--- START OF RAW RECORDS ---

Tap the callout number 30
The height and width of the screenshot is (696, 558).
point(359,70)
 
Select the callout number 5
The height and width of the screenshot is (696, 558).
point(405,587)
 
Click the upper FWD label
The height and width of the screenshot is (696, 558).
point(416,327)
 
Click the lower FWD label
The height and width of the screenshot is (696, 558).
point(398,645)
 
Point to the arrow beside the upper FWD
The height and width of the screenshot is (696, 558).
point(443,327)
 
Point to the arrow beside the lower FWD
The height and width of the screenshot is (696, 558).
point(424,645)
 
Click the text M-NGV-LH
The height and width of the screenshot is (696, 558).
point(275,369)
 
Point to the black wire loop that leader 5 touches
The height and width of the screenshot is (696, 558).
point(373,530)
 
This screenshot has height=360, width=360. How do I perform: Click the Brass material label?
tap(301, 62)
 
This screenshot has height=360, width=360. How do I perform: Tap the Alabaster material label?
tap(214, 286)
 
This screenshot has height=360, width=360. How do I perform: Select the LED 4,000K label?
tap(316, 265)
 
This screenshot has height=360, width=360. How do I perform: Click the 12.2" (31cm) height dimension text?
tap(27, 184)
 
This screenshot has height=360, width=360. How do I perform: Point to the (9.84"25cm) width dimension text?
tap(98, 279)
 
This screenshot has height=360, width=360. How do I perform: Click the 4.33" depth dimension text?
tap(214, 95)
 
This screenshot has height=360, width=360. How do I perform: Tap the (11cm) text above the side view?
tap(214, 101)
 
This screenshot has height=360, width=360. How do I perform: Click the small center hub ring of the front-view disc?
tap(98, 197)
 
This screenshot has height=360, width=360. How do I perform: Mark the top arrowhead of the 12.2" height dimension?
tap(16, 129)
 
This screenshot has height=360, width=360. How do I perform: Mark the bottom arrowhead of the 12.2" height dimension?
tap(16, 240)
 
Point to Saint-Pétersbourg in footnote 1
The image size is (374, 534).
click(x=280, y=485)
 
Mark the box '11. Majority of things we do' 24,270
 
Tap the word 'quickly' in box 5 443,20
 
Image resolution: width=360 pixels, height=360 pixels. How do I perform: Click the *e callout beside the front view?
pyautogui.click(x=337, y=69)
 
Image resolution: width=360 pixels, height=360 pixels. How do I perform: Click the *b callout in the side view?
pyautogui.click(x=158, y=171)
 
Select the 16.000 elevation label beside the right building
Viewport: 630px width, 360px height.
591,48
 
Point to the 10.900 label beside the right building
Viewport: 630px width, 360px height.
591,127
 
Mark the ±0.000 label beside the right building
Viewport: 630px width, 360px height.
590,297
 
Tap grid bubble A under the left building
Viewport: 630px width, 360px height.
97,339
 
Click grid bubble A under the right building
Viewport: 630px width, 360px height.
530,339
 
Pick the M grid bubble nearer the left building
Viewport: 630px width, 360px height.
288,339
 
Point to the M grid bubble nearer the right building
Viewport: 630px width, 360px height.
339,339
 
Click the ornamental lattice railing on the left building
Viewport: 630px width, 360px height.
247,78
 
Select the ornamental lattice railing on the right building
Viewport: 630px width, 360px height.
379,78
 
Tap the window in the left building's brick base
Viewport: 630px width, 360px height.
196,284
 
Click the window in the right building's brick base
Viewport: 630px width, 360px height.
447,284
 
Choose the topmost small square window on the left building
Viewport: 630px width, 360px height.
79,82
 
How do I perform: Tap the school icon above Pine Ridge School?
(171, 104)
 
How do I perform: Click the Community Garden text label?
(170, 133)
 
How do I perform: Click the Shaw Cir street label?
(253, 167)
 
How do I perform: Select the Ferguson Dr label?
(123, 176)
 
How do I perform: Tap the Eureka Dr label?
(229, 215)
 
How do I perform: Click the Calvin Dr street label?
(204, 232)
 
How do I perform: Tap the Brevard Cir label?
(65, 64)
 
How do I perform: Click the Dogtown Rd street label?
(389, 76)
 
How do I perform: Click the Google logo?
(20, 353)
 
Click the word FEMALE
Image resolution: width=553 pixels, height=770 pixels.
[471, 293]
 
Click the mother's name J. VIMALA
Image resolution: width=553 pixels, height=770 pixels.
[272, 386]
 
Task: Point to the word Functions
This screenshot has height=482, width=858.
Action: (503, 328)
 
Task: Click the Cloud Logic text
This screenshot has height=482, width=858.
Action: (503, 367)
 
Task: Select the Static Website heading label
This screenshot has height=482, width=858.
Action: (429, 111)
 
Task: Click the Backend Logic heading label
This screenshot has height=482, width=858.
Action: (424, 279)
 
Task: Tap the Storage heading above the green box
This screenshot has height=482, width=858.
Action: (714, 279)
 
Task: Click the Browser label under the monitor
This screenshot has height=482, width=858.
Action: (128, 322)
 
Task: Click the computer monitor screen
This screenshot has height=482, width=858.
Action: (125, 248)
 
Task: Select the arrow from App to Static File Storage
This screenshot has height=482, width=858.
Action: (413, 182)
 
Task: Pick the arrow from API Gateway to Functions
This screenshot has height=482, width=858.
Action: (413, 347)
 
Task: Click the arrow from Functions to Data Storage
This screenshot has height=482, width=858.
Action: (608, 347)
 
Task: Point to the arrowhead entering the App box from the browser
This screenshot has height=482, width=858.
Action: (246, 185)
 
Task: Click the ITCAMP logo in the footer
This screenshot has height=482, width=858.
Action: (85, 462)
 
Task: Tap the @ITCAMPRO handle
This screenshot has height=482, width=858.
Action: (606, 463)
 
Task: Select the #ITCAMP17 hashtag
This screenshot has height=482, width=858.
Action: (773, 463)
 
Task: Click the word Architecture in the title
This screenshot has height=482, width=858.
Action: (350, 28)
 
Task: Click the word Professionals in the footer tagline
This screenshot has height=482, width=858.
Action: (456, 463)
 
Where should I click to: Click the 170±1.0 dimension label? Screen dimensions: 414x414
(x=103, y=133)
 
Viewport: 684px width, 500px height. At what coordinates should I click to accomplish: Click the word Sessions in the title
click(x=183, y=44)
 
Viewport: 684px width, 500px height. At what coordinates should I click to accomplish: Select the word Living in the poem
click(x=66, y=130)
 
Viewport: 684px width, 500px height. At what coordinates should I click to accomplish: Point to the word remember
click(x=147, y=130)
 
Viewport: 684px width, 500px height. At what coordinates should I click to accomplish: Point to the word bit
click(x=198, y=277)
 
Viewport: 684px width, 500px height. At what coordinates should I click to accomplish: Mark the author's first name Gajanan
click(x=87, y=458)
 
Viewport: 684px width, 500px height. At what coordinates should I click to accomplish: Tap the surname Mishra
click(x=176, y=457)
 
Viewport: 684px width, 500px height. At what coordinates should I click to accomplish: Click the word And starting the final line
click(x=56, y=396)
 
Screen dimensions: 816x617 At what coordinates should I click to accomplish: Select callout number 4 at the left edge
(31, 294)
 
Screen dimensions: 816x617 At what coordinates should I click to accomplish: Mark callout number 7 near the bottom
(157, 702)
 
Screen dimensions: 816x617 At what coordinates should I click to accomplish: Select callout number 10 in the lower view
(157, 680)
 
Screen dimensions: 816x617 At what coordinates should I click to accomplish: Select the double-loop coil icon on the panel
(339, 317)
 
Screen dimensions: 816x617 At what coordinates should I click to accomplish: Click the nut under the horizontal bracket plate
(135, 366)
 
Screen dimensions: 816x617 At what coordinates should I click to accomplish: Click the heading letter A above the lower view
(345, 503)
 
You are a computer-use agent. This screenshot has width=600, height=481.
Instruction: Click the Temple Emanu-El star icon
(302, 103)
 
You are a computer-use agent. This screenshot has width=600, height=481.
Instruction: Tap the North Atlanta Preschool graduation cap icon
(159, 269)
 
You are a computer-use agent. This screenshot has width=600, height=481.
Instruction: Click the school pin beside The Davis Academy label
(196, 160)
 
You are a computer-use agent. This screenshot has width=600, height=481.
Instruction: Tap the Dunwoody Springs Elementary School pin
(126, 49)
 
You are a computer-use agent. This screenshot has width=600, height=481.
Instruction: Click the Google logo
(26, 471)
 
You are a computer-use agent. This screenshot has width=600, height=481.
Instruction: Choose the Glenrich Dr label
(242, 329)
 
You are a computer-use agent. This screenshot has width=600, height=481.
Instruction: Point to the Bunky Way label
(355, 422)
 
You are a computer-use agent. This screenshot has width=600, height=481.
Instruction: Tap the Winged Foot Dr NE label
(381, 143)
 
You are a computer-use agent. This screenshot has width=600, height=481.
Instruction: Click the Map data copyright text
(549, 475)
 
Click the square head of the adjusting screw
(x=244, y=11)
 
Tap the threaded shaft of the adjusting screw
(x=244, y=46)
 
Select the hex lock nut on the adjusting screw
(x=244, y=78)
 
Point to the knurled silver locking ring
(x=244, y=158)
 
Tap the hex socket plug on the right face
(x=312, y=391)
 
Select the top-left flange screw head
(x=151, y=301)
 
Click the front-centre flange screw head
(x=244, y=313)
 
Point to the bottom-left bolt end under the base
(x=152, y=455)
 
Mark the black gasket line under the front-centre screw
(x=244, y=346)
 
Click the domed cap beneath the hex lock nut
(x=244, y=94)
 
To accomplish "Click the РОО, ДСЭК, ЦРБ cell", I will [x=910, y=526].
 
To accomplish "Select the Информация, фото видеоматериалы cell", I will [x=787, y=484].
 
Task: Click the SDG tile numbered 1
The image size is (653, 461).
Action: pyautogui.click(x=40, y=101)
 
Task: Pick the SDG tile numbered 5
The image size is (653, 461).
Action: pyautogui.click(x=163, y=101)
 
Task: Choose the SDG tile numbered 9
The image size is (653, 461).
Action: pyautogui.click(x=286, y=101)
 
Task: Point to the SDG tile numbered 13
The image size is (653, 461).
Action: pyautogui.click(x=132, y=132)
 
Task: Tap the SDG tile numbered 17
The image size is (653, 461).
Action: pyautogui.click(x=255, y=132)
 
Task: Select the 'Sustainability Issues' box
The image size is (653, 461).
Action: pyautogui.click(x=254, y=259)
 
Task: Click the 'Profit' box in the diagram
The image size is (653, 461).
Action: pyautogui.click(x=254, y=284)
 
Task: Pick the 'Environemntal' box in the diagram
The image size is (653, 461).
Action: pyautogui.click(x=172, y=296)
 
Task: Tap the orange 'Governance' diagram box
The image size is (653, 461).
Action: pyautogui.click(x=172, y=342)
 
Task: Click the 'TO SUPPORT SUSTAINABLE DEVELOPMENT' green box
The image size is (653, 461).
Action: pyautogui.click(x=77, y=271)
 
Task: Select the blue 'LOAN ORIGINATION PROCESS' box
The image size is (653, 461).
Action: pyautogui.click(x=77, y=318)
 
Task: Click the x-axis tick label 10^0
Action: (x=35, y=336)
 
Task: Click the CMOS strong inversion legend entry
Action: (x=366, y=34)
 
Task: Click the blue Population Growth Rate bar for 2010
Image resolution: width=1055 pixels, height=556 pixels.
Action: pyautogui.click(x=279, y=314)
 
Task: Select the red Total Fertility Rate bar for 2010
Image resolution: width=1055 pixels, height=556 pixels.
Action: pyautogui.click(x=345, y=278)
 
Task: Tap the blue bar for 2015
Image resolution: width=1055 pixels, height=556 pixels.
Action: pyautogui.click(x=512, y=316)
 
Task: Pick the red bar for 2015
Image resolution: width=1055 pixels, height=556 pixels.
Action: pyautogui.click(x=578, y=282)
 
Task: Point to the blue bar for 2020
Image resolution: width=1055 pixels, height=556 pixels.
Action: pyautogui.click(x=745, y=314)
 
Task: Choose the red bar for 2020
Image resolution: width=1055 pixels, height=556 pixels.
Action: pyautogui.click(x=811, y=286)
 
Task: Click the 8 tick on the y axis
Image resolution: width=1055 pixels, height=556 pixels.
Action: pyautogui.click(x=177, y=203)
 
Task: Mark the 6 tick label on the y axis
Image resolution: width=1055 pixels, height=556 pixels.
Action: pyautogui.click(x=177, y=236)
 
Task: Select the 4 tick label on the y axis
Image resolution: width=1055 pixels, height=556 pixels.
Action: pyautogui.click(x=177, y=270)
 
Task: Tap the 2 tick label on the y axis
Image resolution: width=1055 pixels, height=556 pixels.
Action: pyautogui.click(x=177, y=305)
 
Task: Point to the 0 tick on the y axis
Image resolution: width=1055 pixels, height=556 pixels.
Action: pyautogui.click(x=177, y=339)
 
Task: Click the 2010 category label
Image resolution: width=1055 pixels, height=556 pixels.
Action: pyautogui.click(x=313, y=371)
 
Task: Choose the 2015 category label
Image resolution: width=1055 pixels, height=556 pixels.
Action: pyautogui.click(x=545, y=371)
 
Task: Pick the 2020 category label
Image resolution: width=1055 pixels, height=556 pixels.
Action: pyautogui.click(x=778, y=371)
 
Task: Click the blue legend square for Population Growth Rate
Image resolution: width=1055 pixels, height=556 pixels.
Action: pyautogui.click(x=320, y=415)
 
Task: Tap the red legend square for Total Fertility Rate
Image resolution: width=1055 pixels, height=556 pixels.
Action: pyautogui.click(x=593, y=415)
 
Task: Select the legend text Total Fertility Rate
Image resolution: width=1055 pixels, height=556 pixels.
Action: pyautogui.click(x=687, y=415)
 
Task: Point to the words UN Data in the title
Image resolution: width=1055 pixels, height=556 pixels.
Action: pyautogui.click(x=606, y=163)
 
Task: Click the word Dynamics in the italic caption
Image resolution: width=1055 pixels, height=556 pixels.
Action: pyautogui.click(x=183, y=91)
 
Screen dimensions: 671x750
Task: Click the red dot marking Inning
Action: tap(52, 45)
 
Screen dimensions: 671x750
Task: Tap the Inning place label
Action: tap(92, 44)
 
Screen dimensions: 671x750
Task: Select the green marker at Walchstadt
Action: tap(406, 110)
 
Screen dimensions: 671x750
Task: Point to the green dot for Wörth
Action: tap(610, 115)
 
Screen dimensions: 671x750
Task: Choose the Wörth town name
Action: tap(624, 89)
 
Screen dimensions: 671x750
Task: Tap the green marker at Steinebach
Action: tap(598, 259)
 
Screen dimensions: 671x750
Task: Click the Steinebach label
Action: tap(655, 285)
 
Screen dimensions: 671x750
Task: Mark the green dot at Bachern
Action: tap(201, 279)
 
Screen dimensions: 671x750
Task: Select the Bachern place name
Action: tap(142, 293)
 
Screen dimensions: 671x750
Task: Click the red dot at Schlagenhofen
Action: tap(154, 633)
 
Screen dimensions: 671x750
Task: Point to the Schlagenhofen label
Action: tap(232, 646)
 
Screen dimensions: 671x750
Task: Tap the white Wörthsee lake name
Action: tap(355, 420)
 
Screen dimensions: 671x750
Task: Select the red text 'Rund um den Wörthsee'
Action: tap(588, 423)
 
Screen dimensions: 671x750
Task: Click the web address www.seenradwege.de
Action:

--- END OF RAW RECORDS ---

> [WHAT YOU HAVE TO DO]: Please reproduce the material from the line with "Tap the hex socket plug on the right face" to the line with "Action: (x=366, y=34)", swapping "flange" for "rim" and leaving everything else as it is.

> [TASK RESPONSE]:
Tap the hex socket plug on the right face
(x=312, y=391)
 
Select the top-left rim screw head
(x=151, y=301)
 
Click the front-centre rim screw head
(x=244, y=313)
 
Point to the bottom-left bolt end under the base
(x=152, y=455)
 
Mark the black gasket line under the front-centre screw
(x=244, y=346)
 
Click the domed cap beneath the hex lock nut
(x=244, y=94)
 
To accomplish "Click the РОО, ДСЭК, ЦРБ cell", I will [x=910, y=526].
 
To accomplish "Select the Информация, фото видеоматериалы cell", I will [x=787, y=484].
 
Task: Click the SDG tile numbered 1
The image size is (653, 461).
Action: pyautogui.click(x=40, y=101)
 
Task: Pick the SDG tile numbered 5
The image size is (653, 461).
Action: pyautogui.click(x=163, y=101)
 
Task: Choose the SDG tile numbered 9
The image size is (653, 461).
Action: pyautogui.click(x=286, y=101)
 
Task: Point to the SDG tile numbered 13
The image size is (653, 461).
Action: pyautogui.click(x=132, y=132)
 
Task: Tap the SDG tile numbered 17
The image size is (653, 461).
Action: pyautogui.click(x=255, y=132)
 
Task: Select the 'Sustainability Issues' box
The image size is (653, 461).
Action: pyautogui.click(x=254, y=259)
 
Task: Click the 'Profit' box in the diagram
The image size is (653, 461).
Action: pyautogui.click(x=254, y=284)
 
Task: Pick the 'Environemntal' box in the diagram
The image size is (653, 461).
Action: pyautogui.click(x=172, y=296)
 
Task: Tap the orange 'Governance' diagram box
The image size is (653, 461).
Action: pyautogui.click(x=172, y=342)
 
Task: Click the 'TO SUPPORT SUSTAINABLE DEVELOPMENT' green box
The image size is (653, 461).
Action: pyautogui.click(x=77, y=271)
 
Task: Select the blue 'LOAN ORIGINATION PROCESS' box
The image size is (653, 461).
Action: pyautogui.click(x=77, y=318)
 
Task: Click the x-axis tick label 10^0
Action: (x=35, y=336)
 
Task: Click the CMOS strong inversion legend entry
Action: (x=366, y=34)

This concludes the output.